I talked about my experience with crazy bus rides in foreign countries. I also showed this video of the winning goal in the Timbers game last night as an example of something that brings people together.

Part C + D Peer Review: I really hope that you used this section to improve your historical investigation in some way. Parts C and D were due in class, so if you did your homework, you should now have everything looked over by at least one other person to help improve your work. Some basics that you were supposed to be looking for: No first person (I, me, you, us, we). Times New Roman font, size 12. Double Spaced. Part C is one full page or more. Part D is one full paragraph that has the research question answered with a thesis.

When in doubt, look at the grading rubric for how I am going to give you a grade on this! Improve, improve, improve. Get your rough draft to be in as good a position as you can for next class on Tuesday. We will do a similar exercise in class. If you are behind, you have all weekend to be working on your historical investigation. Please let me know if you are confused about what to do!

Here is the assignment sheet: Google Drive - Historical Investigation Assignment

Really, everything you need to know how to be successful is linked on the blog.

Understanding Afghanistan: To start this bit of new content, I played a selection from this video, which asked people from New York City about places in the Middle East, with humorous results.

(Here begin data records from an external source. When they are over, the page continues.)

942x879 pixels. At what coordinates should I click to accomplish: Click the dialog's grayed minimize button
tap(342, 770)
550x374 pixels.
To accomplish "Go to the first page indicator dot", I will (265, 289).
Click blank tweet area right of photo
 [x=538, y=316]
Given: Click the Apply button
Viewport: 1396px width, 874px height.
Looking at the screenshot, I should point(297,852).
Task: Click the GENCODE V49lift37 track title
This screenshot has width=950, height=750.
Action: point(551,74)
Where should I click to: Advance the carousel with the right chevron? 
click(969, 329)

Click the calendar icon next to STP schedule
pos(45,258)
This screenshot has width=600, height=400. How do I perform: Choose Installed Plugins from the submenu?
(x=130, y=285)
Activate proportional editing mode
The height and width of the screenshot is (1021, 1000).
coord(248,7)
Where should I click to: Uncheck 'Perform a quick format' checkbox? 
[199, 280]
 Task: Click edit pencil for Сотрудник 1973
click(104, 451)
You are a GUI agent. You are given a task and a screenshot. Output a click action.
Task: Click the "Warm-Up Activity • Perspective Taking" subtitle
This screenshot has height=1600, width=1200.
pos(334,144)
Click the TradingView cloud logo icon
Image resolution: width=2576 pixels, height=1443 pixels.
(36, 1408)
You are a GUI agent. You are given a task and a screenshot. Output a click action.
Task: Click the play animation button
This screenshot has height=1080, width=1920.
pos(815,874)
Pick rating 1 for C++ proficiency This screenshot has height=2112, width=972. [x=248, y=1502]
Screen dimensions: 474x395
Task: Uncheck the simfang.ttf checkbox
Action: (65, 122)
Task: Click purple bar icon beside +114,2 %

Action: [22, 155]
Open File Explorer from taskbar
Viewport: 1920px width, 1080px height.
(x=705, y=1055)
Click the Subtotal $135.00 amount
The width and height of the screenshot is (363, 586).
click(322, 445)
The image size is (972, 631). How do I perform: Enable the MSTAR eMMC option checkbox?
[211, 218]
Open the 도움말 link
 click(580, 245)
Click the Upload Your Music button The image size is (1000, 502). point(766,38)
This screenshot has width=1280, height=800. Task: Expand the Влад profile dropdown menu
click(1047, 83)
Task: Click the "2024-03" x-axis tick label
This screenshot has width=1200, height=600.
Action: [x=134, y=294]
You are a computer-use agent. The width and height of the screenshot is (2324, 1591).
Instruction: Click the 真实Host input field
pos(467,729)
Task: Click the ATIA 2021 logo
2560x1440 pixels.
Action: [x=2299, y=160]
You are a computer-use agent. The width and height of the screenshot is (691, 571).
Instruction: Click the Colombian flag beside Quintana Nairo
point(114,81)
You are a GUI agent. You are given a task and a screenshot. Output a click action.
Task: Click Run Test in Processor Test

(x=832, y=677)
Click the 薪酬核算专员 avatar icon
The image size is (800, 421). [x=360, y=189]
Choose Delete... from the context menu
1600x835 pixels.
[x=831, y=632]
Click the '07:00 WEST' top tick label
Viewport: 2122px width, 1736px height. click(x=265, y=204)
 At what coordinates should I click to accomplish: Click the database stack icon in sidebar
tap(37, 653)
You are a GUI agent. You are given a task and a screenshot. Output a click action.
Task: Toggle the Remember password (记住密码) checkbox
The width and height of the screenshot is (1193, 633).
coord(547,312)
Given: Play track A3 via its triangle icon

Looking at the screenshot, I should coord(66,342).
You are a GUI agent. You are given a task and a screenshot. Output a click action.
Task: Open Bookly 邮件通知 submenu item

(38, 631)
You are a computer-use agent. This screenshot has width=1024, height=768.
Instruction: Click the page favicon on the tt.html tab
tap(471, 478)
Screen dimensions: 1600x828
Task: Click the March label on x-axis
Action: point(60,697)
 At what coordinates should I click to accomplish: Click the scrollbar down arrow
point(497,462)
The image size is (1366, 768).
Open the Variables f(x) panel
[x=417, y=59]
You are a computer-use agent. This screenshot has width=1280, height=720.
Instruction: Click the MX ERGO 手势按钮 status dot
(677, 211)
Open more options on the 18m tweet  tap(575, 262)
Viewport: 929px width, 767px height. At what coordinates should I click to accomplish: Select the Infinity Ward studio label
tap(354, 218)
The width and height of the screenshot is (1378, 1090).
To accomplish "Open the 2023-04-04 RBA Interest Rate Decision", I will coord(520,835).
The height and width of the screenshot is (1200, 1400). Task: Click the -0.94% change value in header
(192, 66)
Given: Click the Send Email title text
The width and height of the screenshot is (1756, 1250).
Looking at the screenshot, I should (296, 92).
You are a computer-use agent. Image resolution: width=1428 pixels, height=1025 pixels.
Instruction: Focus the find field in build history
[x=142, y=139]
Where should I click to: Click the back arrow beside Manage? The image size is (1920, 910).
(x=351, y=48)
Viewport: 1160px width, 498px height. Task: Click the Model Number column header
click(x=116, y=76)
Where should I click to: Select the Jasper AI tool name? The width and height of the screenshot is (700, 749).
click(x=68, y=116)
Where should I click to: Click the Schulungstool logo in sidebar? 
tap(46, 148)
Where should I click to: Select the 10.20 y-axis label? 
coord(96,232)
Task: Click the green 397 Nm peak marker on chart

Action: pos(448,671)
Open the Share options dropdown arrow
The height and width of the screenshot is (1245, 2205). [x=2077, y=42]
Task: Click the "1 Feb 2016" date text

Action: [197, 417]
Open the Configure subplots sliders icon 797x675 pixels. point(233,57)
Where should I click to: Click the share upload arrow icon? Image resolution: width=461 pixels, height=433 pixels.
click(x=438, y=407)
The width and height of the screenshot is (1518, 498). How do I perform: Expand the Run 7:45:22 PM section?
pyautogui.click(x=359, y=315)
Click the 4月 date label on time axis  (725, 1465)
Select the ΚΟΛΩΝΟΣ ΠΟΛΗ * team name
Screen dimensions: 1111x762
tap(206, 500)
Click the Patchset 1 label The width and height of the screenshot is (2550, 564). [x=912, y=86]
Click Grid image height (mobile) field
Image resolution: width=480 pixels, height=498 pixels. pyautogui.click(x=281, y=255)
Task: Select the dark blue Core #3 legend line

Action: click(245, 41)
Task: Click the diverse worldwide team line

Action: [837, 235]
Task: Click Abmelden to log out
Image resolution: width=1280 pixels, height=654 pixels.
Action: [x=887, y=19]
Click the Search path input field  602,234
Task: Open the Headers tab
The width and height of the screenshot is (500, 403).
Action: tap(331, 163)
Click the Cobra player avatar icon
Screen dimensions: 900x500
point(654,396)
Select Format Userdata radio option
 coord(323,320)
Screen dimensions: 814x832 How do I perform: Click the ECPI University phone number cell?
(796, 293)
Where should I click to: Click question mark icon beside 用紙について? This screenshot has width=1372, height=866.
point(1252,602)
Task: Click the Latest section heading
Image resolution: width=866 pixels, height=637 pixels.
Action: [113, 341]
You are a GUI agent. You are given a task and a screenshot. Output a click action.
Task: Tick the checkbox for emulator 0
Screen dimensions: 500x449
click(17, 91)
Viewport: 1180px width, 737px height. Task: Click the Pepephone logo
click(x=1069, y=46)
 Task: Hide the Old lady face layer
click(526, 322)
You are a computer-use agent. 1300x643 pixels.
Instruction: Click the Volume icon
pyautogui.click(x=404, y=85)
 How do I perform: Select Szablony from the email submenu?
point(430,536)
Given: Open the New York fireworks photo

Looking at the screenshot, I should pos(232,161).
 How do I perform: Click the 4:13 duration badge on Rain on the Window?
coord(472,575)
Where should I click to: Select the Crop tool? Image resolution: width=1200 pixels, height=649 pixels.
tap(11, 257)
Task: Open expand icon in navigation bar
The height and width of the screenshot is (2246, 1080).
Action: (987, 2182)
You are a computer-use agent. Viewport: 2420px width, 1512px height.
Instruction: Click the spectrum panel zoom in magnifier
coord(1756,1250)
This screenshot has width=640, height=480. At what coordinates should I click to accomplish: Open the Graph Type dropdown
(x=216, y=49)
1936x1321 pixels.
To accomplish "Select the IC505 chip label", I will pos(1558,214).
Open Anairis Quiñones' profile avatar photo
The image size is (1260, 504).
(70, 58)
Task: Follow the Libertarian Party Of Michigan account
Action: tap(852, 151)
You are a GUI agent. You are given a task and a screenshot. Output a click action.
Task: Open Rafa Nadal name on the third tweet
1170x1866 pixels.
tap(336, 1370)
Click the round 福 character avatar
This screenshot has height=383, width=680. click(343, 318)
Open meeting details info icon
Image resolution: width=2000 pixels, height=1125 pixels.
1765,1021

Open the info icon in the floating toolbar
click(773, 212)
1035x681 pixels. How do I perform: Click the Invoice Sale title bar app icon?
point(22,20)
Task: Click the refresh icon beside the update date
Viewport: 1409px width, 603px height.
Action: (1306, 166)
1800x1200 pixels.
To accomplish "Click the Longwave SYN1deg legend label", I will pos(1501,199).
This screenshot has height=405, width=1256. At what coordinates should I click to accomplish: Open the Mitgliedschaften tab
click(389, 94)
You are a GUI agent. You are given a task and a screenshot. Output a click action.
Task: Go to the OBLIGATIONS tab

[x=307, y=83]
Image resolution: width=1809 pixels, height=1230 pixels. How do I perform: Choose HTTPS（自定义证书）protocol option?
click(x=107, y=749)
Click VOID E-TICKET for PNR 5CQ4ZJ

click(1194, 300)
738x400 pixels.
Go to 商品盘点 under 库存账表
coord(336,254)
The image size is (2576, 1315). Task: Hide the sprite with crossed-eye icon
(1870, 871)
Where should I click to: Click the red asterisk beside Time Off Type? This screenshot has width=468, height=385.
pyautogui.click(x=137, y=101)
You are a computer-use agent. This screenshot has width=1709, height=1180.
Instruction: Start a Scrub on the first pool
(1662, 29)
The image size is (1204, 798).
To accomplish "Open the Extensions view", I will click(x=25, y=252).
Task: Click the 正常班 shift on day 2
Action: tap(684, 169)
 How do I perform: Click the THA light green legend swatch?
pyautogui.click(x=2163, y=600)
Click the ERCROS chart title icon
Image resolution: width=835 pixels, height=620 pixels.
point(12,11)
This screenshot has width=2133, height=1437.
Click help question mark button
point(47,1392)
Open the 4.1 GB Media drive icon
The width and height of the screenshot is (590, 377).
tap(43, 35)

I also showed the class an article from CNN.com in 2006 (I doubt that the results of the study would be much different today) that shows how terrible young Americans are at geography: CNN.com - Study: Geography Greek to young Americans. I mean, about 60% of Americans between the ages of 18-24 could not find Iraq on a map of the Middle East and 88% could not find Afghanistan on a map of Asia.

As a Social Studies teacher, I find this completely unacceptable. Over 4,000 US servicemen and women died in Iraq in the last 10 years, and we can't even point to it on a map? This is why I am having you do the Middle East map quiz, on my last day as your teacher (April 24).

After that introduction, I started going through a PowerPoint about what has happened in Afghanistan since the end of World War I. There should be all sorts of mind blowing facts about the United States relationship there, even with Osama bin Laden himself. Here's the PowerPoint to review (we will finish next class):


Thanks for being good at taking notes here. Some really excellent questions as well! Let me know if there is anything that I said would go on the blog but I have not posted.

Please remember to be working on your historical investigation! Your rough draft of everything is due in class on Wednesday!